Tarso ataca decisão do STJ a favor de Daniel Dantas

Minitro ataca decisão do STJ a favor de Daniel Dantas

A decisão do ministro Arnaldo Esteves Lima, do Superior Tribunal de Justiça (STJ), de suspender os atos da Operação Satiagraha recebeu duras críticas ontem do ministro da Justiça, Tarso Genro. Para ele, a medida, embora legítima, cria sensação de impunidade na população. "Num processo dessa importância, isso tem grave reflexo no senso comum", observou o ministro. "Confirma aquela conclusão clássica: os poderosos no Brasil dificilmente vão para a cadeia."

Tarso considerou a decisão temerária e a atribuiu às falhas do sistema processual penal do País, que a seu ver permite "recursos dilatórios infindáveis". "Não se pode transformar o STJ em terceiro grau de jurisdição e o STF em quarto grau", censurou. "Há um emaranhado no processo penal que hoje torna as ações importantes intermináveis." O problema, enfatizou, "é que uma decisão desse tipo cria no senso comum a visão de que os ricos são inatingíveis pela Justiça".

Ele ressalvou que sua crítica não leva nenhum demérito a quem proferiu a sentença. "Os ministros são conscientes e decidem de acordo com a lei, mas obviamente algo tem de mudar na estrutura processual penal brasileira, para que essas coisas não se repitam de maneira tão frequente", pregou. Baixada pelo ministro Arnaldo Esteves Lima, da 5ª turma do STJ, a sentença suspende toda a Operação Satiagraha e as sanções já determinadas contra Daniel Dantas e suas empresas.

Alcança tanto a primeira fase, comandada pelo delegado Protógenes Queiroz, afastado do caso por abuso de poder, como a segunda, que refez todo o trabalho anterior sob a chefia do delegado Ricardo Saad. O ministro relativizou a medida. Argumentou que ela atinge apenas a conduta do juiz Fausto De Sanctis, titular da ação, acusado de agir com parcialidade, mas não o inquérito nem toda a investigação conduzida pela Polícia Federal e pelo Ministério Público. "A segunda etapa da Satiagraha foi rigorosa e bem feita, deu sustentação a uma denúncia muito bem fundamentada e não teve os eventuais equívocos cometidos no primeiro inquérito."

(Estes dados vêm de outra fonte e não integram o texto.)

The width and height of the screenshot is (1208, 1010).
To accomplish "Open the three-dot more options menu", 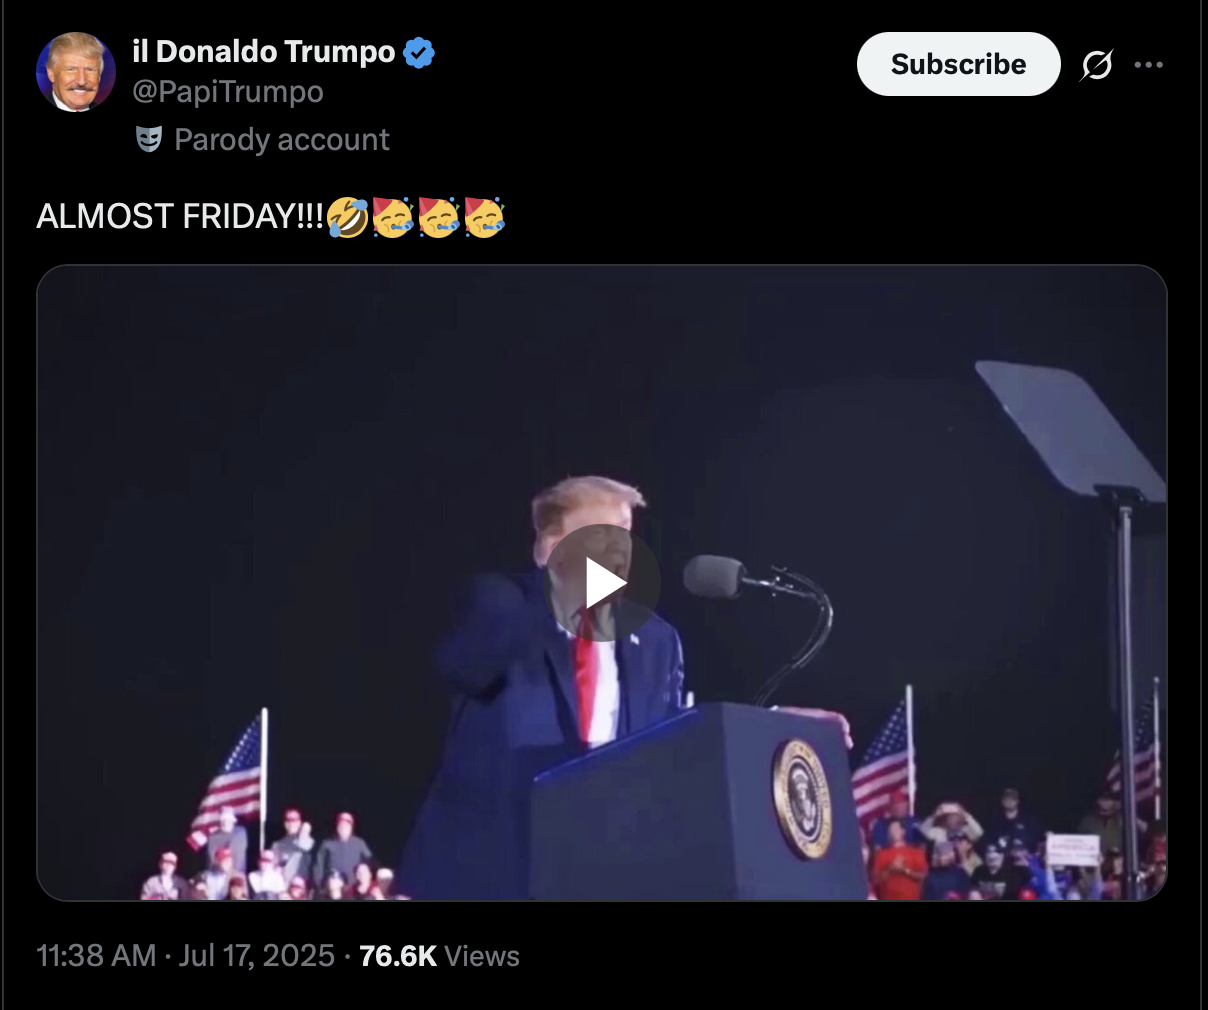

Tarso discorda da tendência, que identifica no STJ, de invalidar a atuação de De Sanctis integralmente. "Eu o tenho como um juiz sério, muito trabalhador e dedicado", elogiou. Além disso, segundo o ministro, não se pode perder de vista um fato anterior à decisão do STJ. "O réu principal foi condenado em outro processo e não está cumprindo pena", criticou. Ele se referia à sentença em que Dantas foi condenado a dez anos de prisão por corrupção ativa pela 3ª Vara Criminal Federal de São Paulo.

Para ele, o fato de Dantas permanecer solto também decorre de falhas do sistema processual, "que gera infindáveis rituais de demora" e a seu ver muitas vezes acaba em prescrição da pena.